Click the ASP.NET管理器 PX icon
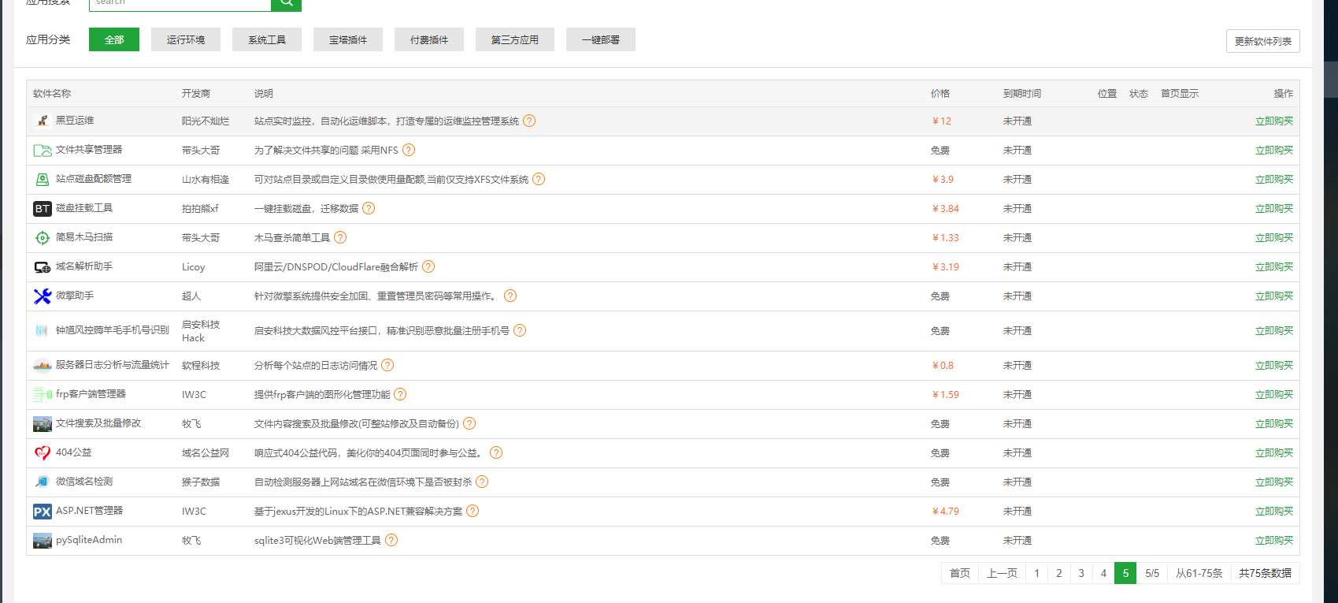1338x603 pixels. pyautogui.click(x=43, y=512)
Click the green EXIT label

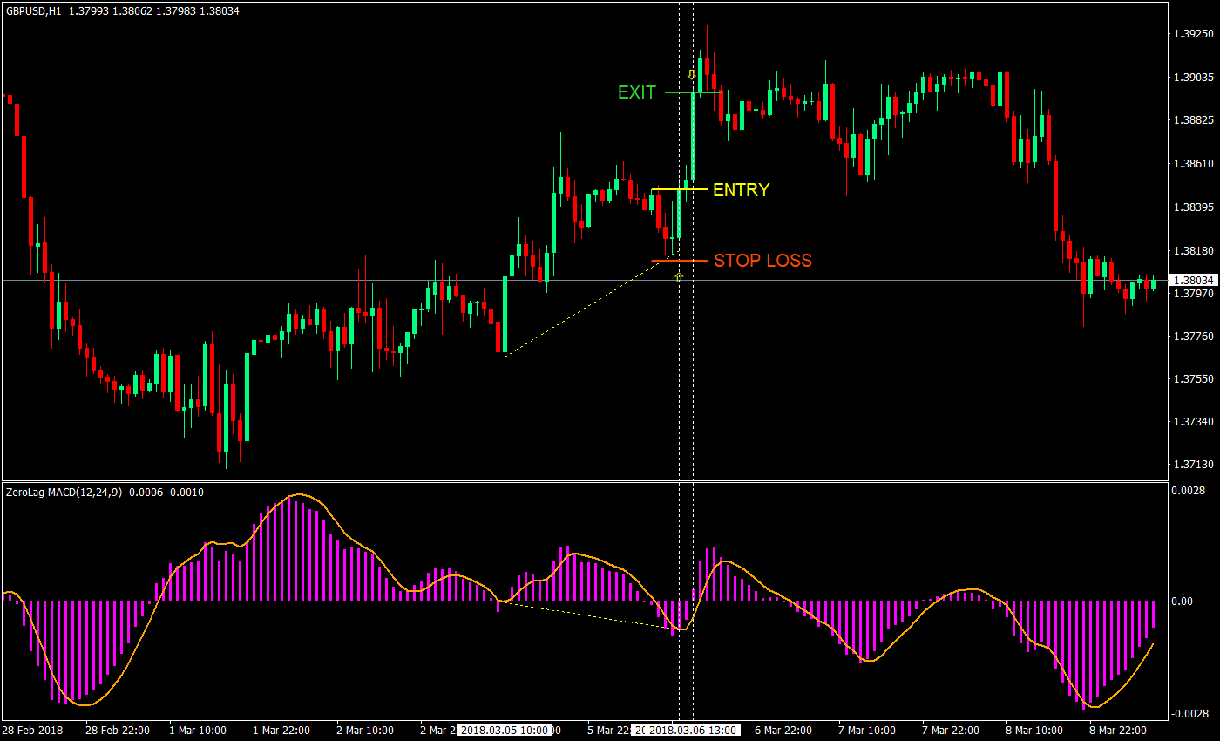pos(638,92)
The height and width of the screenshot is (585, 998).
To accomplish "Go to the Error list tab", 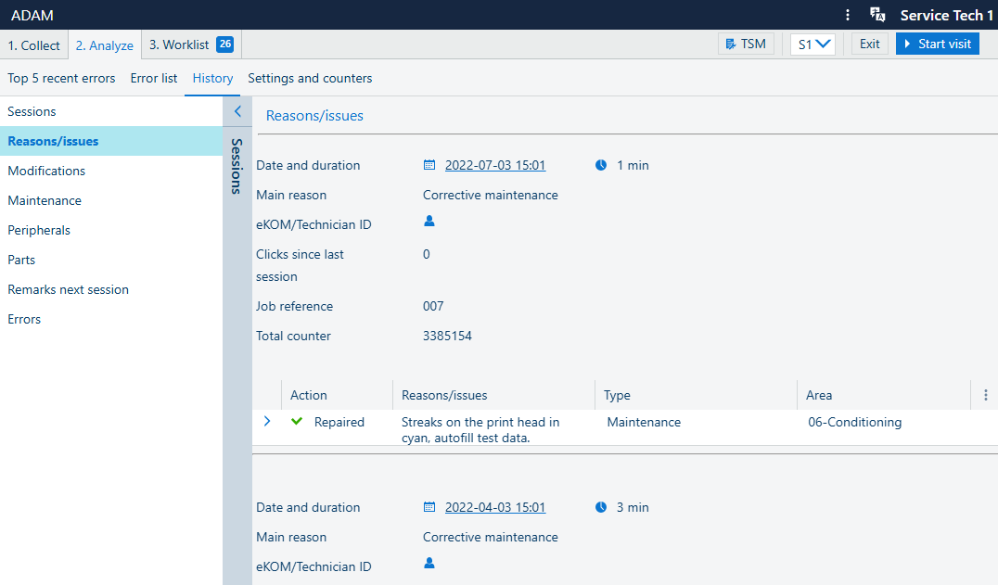I will click(154, 78).
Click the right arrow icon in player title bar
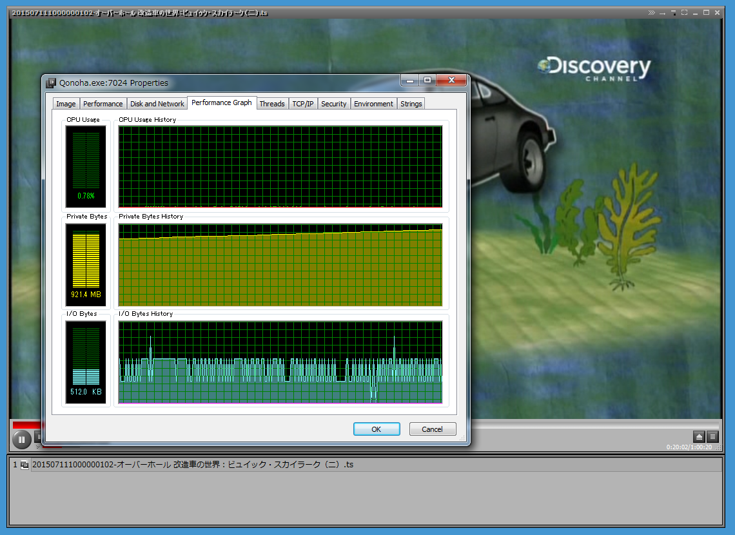735x535 pixels. [663, 13]
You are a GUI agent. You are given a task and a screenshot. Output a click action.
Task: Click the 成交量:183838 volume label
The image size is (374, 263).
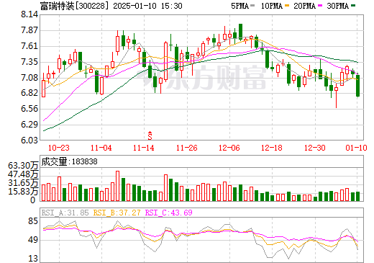point(69,161)
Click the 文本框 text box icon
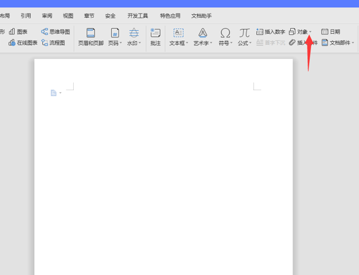Viewport: 359px width, 275px height. (x=178, y=33)
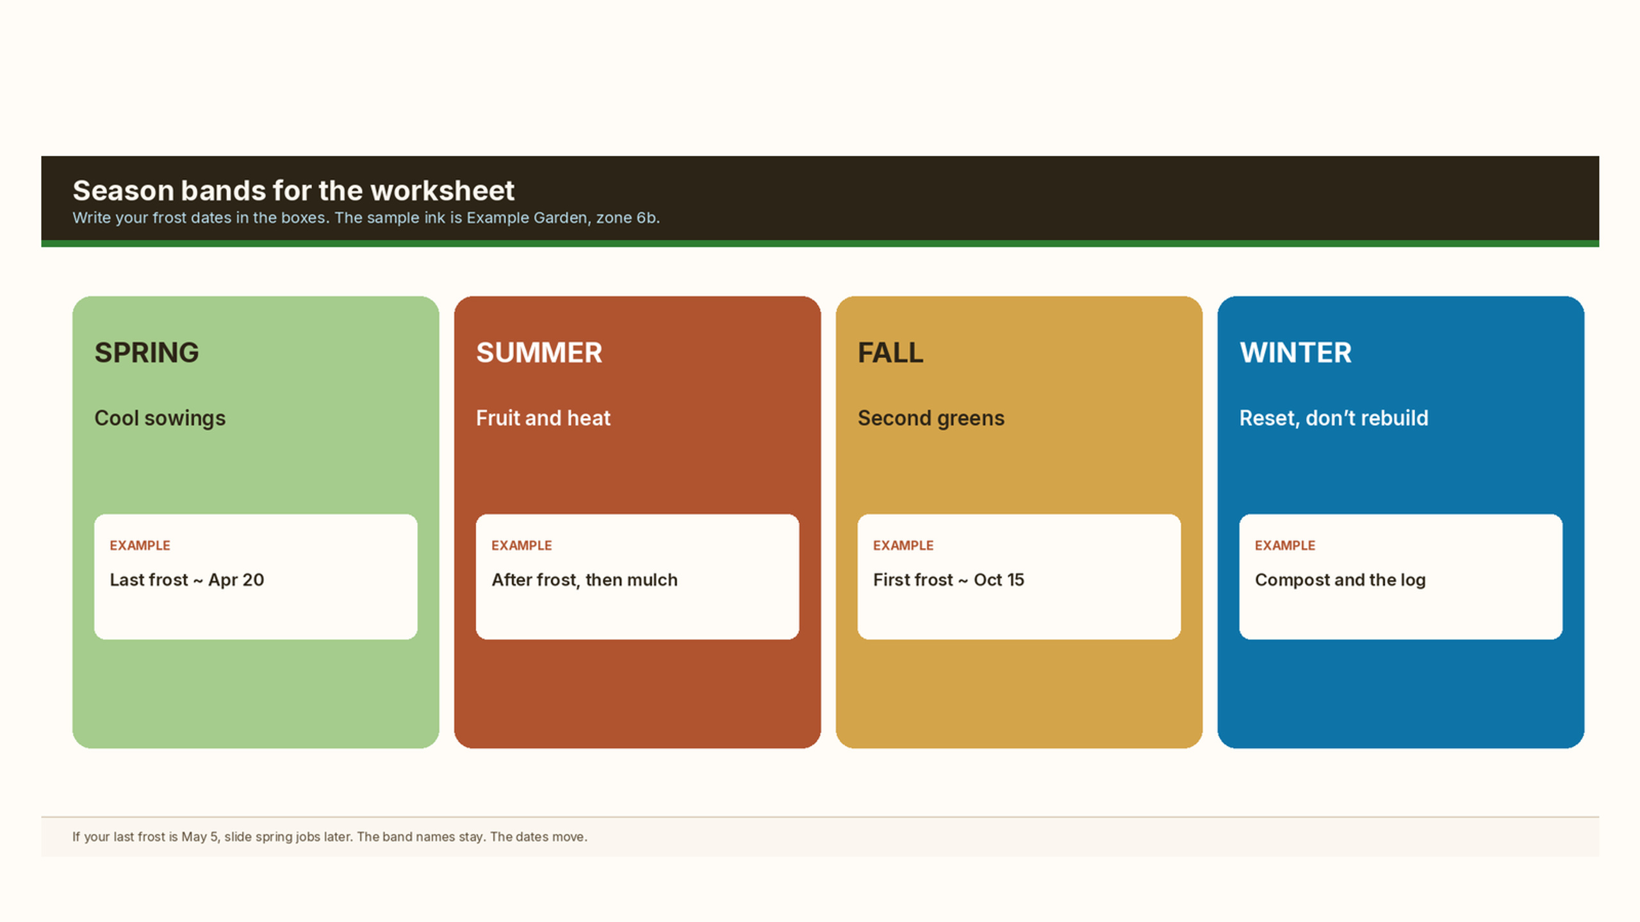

- [ACTIVITY]: Every line from the one containing "You are a GUI" to the end of the material above is to be returned exactly, with the pictures left out.

- [RESULT]:
You are a GUI agent. You are given a task and a screenshot. Output a click action.
Task: Click the 成交量:183838 volume label
The image size is (374, 263).
point(69,161)
Click the 文本框 text box icon
Viewport: 359px width, 275px height. (x=178, y=33)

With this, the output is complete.